Her words stung, like a slap across the face. “I didn’t mean for any of this to happen.”
“No,” she said. “No one ever does.”
She turned on her heel, her patterned maxi skirt billowing around her ankles, bangles jingling on her tanned arm. I got up and followed her out the door, but she was already halfway down the hall as the bell rang and students began to filter in around us.
She caught up to Gideon and said something in his ear.
Gideon turned slightly and looked at me.
If you didn’t know his past, had no idea he was a Rebel angel who had been brutally tortured by the Order, that his mind had been manipulated and infiltrated, and that he had learned, with every bit of strength he had, how to protect himself from it—had held out, kept his secrets, saved Ardith’s life—if you knew none of these things, you would think Gideon was just a normal seventeen-year-old guy. He had a mop of curly hair, and even today, was
wearing his signature band T-shirt under a blazer, wire-rimmed glasses. He could have been in Cassie’s band.
But I knew who he was. I knew about his past. His eyes usually looked tormented and haunted. But from across the hall, at that moment, they smoldered and glowed. They burned. I had never seen anything like it.
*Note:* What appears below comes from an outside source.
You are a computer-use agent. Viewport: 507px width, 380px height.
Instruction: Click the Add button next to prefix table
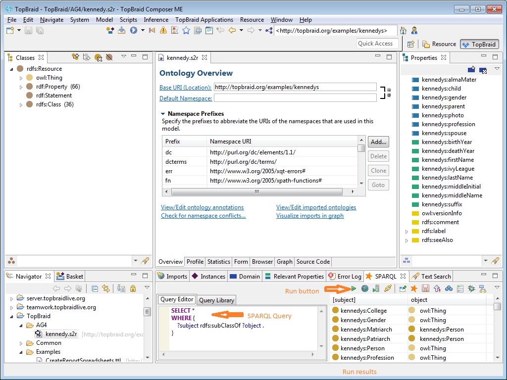tap(378, 142)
He looked away quickly, and before I could do anything, he and Ardith had turned the corner and were out of sight.
6
Gideon’s eyes haunted me all day. I knew that Ardith meant business. This was going to be war.
It also meant that I didn’t have any time to waste when it came to finding Aaron. As soon as the last bell of the day rang, I booked it out the door and to my car. The sky was so dark it was almost black—a heavy storm was brewing.
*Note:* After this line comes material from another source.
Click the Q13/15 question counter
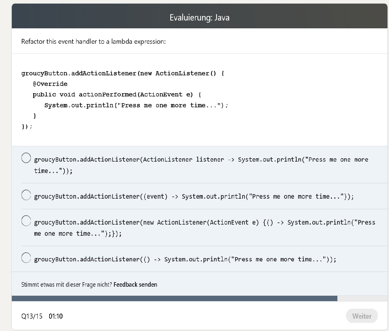The image size is (389, 331). 31,316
“Hey!” A girl’s voice called as I neared the car. “Where are you going?” I whipped around to find Raven rushing after me, a sheet of silky blond hair flying behind her in the wind.
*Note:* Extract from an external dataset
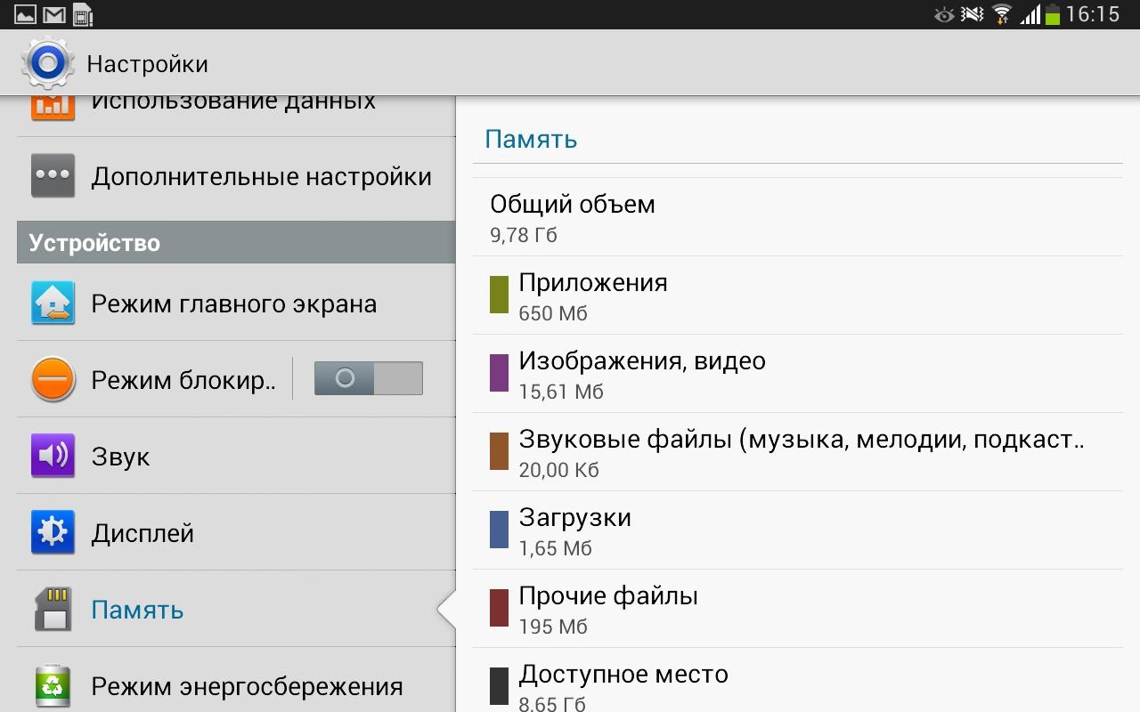Tap the green power saving battery icon
The image size is (1140, 712).
(x=53, y=686)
I hesitated. I knew Raven was on my side now, but some small part of me still wasn’t used to trusting her. “I have to go find Aaron Ward,” I said.
“Alone? In this weather? Are you crazy?” She looked scornfully up at the sky. “Those Rebels are so obvious. No subtlety whatsoever.”
“If you’re so worried, here.” I tossed her my keys. “I’ll handle the storm.”
Raven met my gaze coolly. A two-hour drive alone in my car would be the most one-on-one time we’d spent, like, ever. I wasn’t thrilled about the idea, but I needed to go to Rocky Pines, tonight.
“I have a better idea,” she said. “Come with me.” She took off, back through the parking lot, winding her way between the cars toward the school.
“Hey!” I cried, following her. “Where are you going?”
Everyone was leaving school, flooding past us in the opposite direction. But for whatever reason, Raven led me back inside, through the halls and up the stairs.
At last I stumbled past her through the fire door and onto the wide, white cement of the roof.
“Okay,” I said. “What’s going on?”
“There’s a faster way to get to Rocky Pines.” She raised a challenging eyebrow. “I know you haven’t had them that long, but have you already forgotten?”